October 12, 2024
Regression equation Y = a + bX +e
Where:
Y is the value of the Dependent variable (Y), what is being predicted or explained
a or Alpha, a constant; equals the value of Y when the value of X=0
b or Beta, the coefficient of X; the slope of the regression line; how much Y changes for each one unit change in X.
X is the value of the Independent variable (X), what is predicting or explaining the value of Y
e is the error term; the error in predicting the value of Y, given the value of X (it is not displayed in most regression equations).
1. Take data set 1:
x <- c(16, 17, 13, 18, 12, 14, 19, 11, 11, 10) y <- c(63, 81, 56, 91, 47, 57, 76, 72, 62, 48)
1.1 The relationship model between the predictor (x) and the response (y) can be defined as the regression equation. y = a + bx + e
1.2 Using R function lm() and coef() we can calculate the coefficients: a=19.206 and b=3.269, giving us
y = 19.206 + 3.269x
2. Take data set visit:
discharge waiting
1 3.600 79
2 1.800 54
3 3.333 74
4 2.283 62
5 4.533 85
6 2.883 55
If the waiting time since the last eruption has been 80 minutes, to estimate the discharge duration, then waiting would be the predictor or x, and discharge the response variable or y.
We can use the lm() function below to define the relationship model between the predictor and response variable.
lm([target variable] ~ [predictor variables], data = [data source])
Above, we took dataset visit from dataset faithful, and changed the column names to ‘discharge’ and ‘waiting.’ Then used the lm() function to determine coefficients. Using these, we can determine the relationship:
2.1 discharge = a + b ⋅ waiting + e
2.2 y= -1.533 + 0.068x
(again, with y=discharge, x=waiting time)
2.3 discharge = -1.533 + 0.068(80) = 3.907
The predicted discharge duration if the waiting time since last eruption was 80 minutes is about 3.9 minutes.
3 Displayed below is R’s built in dataset mtcars columns ‘mpg’, ‘disp’, ‘hp’, and ‘wt’.
Again, using lm() allows us to examine the relationship and coefficients of the 4 different variables.
Using the mtcars dataset, the multiple linear regression model predicting miles per gallon (mpg) is:
mpg = 37.11 − (0.00094*disp) − (0.03116*hp) − (3.80×wt)
This means that the baseline mpg is 37.11 when displacement, horsepower, and weight are zero (the intercept). Each unit increase in displacement decreases mpg by 0.00094, each additional horsepower reduces mpg by 0.03116, and each extra 1000 lbs of weight lowers mpg by 3.80, holding other variables constant.
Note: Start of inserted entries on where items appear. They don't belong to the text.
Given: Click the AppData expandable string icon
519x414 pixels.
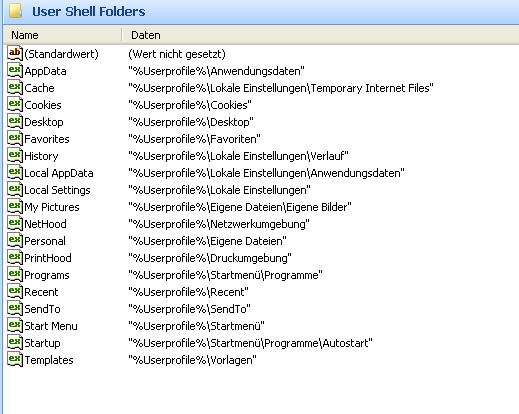Looking at the screenshot, I should click(15, 70).
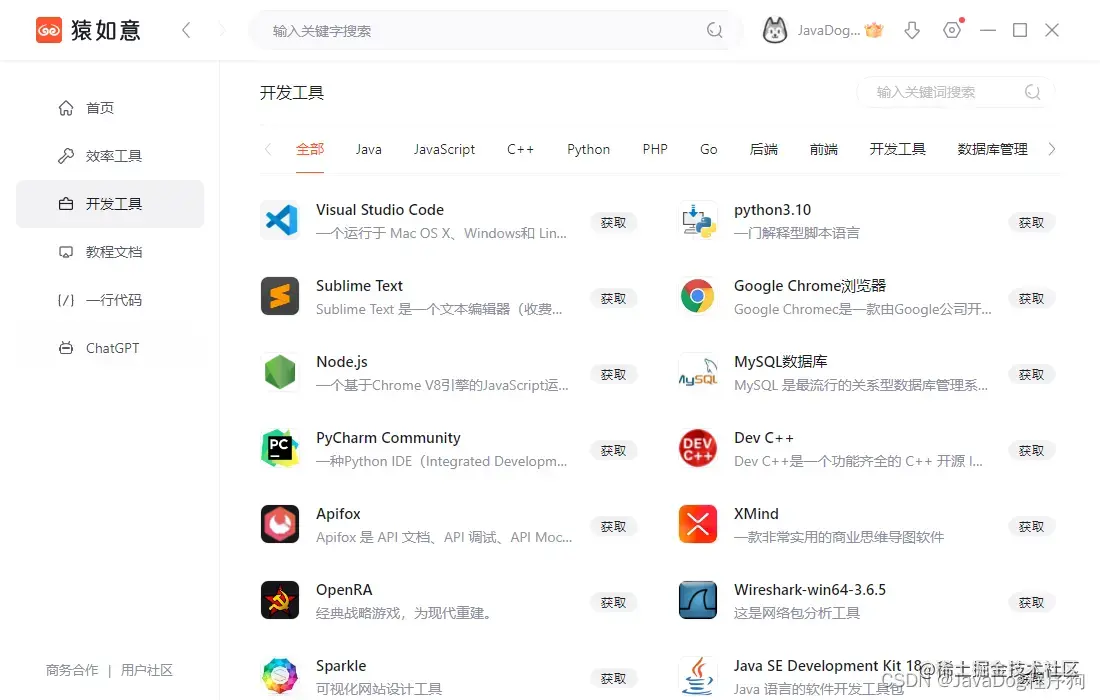Open the settings gear with notification dot
The image size is (1100, 700).
coord(951,30)
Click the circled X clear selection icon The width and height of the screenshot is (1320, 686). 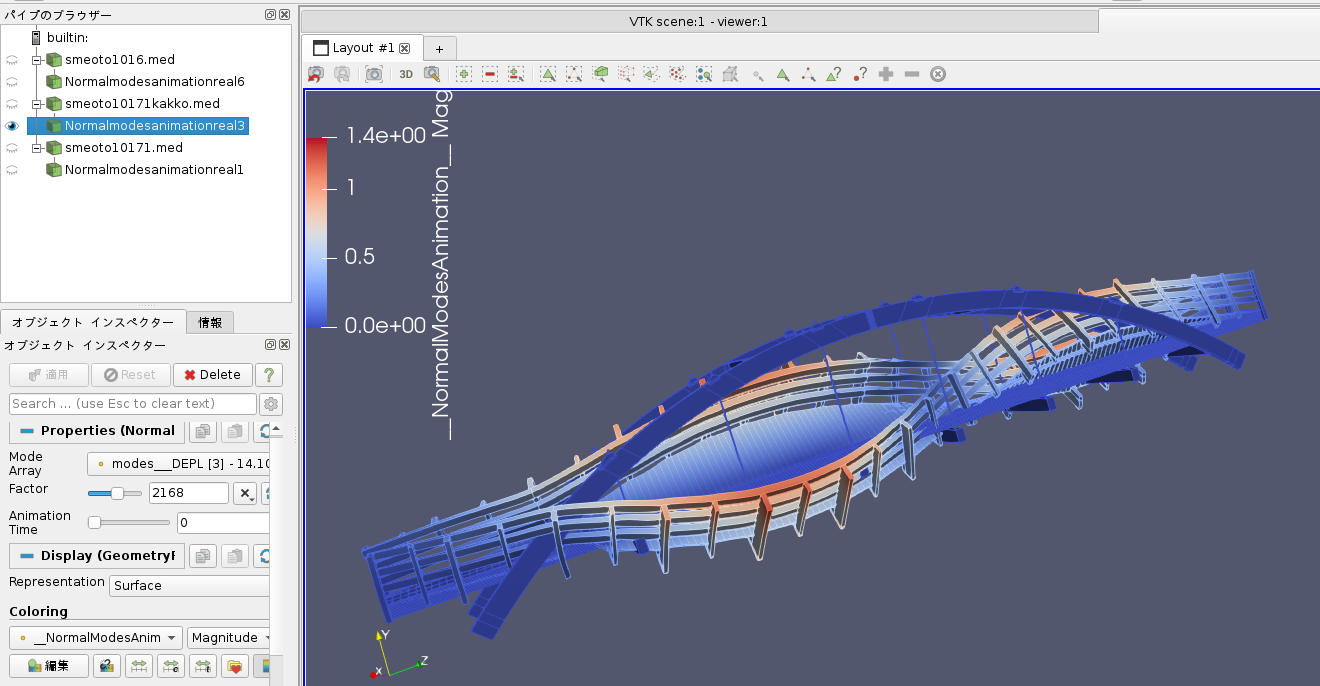tap(938, 74)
Weight has the strongest negative effect on fuel efficiency among the three predictors.
4 pp. 124, 6.5-Exercises # 6.1
Using the rmr data set from the ISwR package in R, we plotted metabolic rate against body weight and fitted a linear regression model to describe their relationship. The plot shows a positive linear trend, and the fitted model confirms that metabolic rate increases with body weight. Based on the regression equation, the predicted metabolic rate for an individual weighing 70 kg is approximately 1300. This prediction is obtained by plugging 70 kg into the fitted linear model.